# [ACTIVITY 1]
Copy the part of the passage on Schwebel's opinion that begins at the words "Further to his" and stops after the words "risk of escalation?".
# [ACTIVITY 2]
Answer these questions from the passage on Schwebel's opinion:
(a) In Schwebel's submarine hypothetical, what is said to be powerless against the submarine?
(b) According to the passage, where was the maxim "no punishment without a law" conclusively rejected for major crimes against humanity?
(c) What position did Tariq Aziz hold?

[PASSAGE — start]

Further to his credit, Schwebel puts forth some hypotheticals. What if a rogue submarine were destroying cities and killing and threatening to kill millions? Ordinary depth charges are powerless against it. Would it be illegal to hit it with a nuclear depth charge, a clean nuclear explosion that would save the threatened cities with no collateral damage, fallout, or risk of escalation?

We asked for hypotheticals, so it is only fair that we give our enthusiastic endorsement to this virtuous nuclear explosion. It sounds as wholesome as a nuclear bomb vaporizing a giant meteor headed toward the earth, 47 and about as likely. In the post-nuclear world, there will be no submarines capable of killing millions, and the greater safety lies in seeing that such incapacity comes about as soon as possible. 48 A legal rule should condemn a source of danger, not condone it in the hope that it might possibly in some extraordinary case serve as a homeopathic antidote to itself. Schwebel's interest in this hypothetical reflects the same view as the United States' filing with the Court, 49 the view that the Court should not attempt to synthesize a verbal rule unless a treaty has led the way and supplied the rule, and that any rule as verbalized must be indefeasible by any conceivable set of circumstances. There is some authority for this kind of judicial restraint in the healthy maxim nullum poenum sine legem -- no punishment without a law -- but as far as major crimes against humanity are concerned, it was conclusively rejected at Nuremberg.

The underlying problem with Schwebel's approach is his allocation of burdens of legal persuasion. If he encounters a divided view on any nuclear issue, it is nuclearism that prevails, and suggested restraint that must bear the risk of non-persuasion. He rests this on the adage that that which is not prohibited is allowed -- a sound principle, but one which does not apply to mass destruction. With mass destruction, that which is not specifically and affirmatively justified, and brought within some extraordinary license, is illicit -- because mass destruction is generally illicit. Schwebel's approach is well illustrated by some speculations about the 1991 Gulf War that take up the final pages of his opinion. Tariq Aziz, the Iraqi Foreign Minister, has claimed that Iraq had been ready to use chemical and biological warfare but was deterred by the veiled nuclear threats of U.S. Secretary of State Baker. 50 Schwebel offers this as an instance of the bomb having a healthy effect. His logic here is the eternal logic of bellicism: the bomb gets credit for everything the Iraqis did not do, however speculative their ability to do it, but need accept no embarrassment for what they actually did do in defiance of the same deterrent.

[PASSAGE — finish]
[DATASET — start]

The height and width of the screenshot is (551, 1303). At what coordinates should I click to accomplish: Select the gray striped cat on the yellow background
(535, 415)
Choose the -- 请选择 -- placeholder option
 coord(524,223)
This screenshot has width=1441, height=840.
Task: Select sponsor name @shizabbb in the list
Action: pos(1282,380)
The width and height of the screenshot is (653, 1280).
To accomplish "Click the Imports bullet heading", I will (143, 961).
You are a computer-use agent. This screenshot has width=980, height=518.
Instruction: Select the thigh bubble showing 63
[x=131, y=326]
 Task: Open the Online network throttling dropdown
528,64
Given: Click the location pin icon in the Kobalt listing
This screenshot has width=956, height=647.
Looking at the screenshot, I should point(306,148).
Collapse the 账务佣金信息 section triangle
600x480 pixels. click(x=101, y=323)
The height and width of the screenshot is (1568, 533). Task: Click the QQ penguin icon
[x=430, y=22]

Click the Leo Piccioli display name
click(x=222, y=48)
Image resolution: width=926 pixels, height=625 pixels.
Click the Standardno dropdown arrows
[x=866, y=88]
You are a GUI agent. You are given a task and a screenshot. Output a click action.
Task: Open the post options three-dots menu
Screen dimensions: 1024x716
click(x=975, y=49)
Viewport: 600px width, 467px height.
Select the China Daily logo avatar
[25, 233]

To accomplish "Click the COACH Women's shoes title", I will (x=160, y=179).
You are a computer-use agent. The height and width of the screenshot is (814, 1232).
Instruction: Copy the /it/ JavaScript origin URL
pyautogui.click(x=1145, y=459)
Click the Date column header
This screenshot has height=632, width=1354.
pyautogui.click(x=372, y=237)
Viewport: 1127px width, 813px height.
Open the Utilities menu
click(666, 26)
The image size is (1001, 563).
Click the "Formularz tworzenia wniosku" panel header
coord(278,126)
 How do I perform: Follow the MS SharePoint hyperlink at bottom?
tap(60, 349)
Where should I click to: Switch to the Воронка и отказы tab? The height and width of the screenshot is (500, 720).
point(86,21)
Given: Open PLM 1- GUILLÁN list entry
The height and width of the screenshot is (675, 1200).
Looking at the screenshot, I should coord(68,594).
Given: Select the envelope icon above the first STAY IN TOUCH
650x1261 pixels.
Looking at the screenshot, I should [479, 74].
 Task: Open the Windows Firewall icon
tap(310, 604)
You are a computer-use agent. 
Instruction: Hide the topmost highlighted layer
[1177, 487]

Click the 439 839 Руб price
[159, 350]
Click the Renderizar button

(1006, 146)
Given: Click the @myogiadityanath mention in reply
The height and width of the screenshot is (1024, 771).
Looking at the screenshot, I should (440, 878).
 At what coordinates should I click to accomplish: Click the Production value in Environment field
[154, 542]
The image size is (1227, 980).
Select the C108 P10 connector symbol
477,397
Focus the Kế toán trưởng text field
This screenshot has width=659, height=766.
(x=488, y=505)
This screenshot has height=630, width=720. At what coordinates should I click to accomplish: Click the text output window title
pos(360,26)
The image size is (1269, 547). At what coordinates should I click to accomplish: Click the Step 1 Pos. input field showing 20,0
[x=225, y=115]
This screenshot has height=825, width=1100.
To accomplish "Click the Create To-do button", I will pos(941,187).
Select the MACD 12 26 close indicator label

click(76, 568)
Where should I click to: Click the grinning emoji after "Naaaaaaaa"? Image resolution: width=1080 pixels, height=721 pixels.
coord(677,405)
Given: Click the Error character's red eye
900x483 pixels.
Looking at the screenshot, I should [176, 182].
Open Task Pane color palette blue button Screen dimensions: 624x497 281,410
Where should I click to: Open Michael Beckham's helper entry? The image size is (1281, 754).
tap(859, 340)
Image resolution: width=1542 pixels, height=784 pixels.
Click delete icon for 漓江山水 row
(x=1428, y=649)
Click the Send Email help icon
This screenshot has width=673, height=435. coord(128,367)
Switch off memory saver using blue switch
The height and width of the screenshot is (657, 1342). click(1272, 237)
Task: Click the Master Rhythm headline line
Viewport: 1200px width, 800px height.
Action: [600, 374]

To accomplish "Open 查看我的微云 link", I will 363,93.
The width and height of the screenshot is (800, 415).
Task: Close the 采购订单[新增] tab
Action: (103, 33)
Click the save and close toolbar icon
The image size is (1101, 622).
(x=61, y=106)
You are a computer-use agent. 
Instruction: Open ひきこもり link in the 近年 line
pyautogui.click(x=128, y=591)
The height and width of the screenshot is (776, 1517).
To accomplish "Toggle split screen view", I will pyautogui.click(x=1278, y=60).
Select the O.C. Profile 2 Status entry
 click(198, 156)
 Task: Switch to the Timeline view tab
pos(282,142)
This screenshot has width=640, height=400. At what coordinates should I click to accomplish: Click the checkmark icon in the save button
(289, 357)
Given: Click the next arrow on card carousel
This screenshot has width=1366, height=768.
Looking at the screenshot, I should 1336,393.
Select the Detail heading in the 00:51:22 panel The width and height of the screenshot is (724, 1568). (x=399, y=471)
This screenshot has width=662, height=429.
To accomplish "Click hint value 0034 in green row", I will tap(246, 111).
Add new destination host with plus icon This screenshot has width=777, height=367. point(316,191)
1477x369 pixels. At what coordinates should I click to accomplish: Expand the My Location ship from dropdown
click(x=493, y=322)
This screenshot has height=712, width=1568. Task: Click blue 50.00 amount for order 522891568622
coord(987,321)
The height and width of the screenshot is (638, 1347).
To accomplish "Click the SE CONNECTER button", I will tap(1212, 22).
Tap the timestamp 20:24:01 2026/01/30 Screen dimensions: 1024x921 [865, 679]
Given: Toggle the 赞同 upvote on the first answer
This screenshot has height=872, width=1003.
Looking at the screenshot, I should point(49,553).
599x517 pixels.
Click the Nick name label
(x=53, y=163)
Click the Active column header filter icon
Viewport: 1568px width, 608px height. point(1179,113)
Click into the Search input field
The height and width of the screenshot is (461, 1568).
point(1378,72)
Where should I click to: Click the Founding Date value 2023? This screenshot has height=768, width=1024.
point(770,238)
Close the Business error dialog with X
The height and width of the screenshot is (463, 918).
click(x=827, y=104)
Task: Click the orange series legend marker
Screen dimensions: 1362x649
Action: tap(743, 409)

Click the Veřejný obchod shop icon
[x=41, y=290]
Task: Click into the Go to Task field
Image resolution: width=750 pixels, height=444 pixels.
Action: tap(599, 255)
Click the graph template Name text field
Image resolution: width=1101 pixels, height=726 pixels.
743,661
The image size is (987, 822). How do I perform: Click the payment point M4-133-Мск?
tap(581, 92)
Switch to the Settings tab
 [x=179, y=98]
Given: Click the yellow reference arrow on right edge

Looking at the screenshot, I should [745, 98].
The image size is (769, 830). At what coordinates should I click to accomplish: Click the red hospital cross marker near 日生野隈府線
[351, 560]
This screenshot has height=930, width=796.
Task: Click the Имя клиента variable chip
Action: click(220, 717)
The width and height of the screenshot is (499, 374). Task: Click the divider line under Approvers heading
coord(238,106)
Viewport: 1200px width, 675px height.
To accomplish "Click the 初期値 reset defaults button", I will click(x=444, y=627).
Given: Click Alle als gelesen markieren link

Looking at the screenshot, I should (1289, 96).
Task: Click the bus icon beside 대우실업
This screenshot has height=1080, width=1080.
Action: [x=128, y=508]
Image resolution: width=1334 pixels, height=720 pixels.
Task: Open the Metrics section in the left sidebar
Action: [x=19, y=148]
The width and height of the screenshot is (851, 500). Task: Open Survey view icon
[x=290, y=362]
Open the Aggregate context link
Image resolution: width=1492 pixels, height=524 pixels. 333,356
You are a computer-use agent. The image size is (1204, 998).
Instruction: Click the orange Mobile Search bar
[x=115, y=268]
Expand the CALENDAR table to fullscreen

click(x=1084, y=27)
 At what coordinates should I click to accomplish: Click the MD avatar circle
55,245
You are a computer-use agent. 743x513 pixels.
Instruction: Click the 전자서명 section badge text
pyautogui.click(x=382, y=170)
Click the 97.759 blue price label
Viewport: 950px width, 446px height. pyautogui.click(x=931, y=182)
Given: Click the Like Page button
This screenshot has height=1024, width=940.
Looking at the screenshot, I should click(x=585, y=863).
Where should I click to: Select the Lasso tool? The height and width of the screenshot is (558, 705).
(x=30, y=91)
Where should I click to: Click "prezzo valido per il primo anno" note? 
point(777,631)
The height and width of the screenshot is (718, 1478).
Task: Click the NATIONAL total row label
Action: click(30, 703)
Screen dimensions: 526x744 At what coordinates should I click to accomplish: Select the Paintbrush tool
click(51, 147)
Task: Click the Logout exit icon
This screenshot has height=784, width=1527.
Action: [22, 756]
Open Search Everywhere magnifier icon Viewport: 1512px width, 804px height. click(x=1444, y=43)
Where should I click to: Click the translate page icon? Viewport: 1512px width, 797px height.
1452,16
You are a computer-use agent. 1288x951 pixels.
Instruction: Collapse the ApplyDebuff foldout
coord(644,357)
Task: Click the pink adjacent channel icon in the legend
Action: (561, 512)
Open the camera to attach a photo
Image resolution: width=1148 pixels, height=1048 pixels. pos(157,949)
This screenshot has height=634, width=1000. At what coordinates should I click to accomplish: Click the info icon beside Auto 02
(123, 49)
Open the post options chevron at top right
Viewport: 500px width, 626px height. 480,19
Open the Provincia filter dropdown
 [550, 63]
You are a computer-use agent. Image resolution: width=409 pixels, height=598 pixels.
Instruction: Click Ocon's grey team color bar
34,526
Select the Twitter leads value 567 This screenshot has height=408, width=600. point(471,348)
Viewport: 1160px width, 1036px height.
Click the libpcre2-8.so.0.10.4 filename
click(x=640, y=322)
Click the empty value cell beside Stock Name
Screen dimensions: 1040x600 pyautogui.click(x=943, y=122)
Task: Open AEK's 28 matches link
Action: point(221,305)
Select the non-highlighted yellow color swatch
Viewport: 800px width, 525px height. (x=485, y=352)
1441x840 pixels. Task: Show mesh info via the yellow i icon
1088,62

[DATASET — finish]

# [EXERCISE OUTPUT 1]
Further to his credit, Schwebel puts forth some hypotheticals. What if a rogue submarine were destroying cities and killing and threatening to kill millions? Ordinary depth charges are powerless against it. Would it be illegal to hit it with a nuclear depth charge, a clean nuclear explosion that would save the threatened cities with no collateral damage, fallout, or risk of escalation?

# [EXERCISE OUTPUT 2]
(a) Ordinary depth charges.
(b) At Nuremberg.
(c) Iraqi Foreign Minister.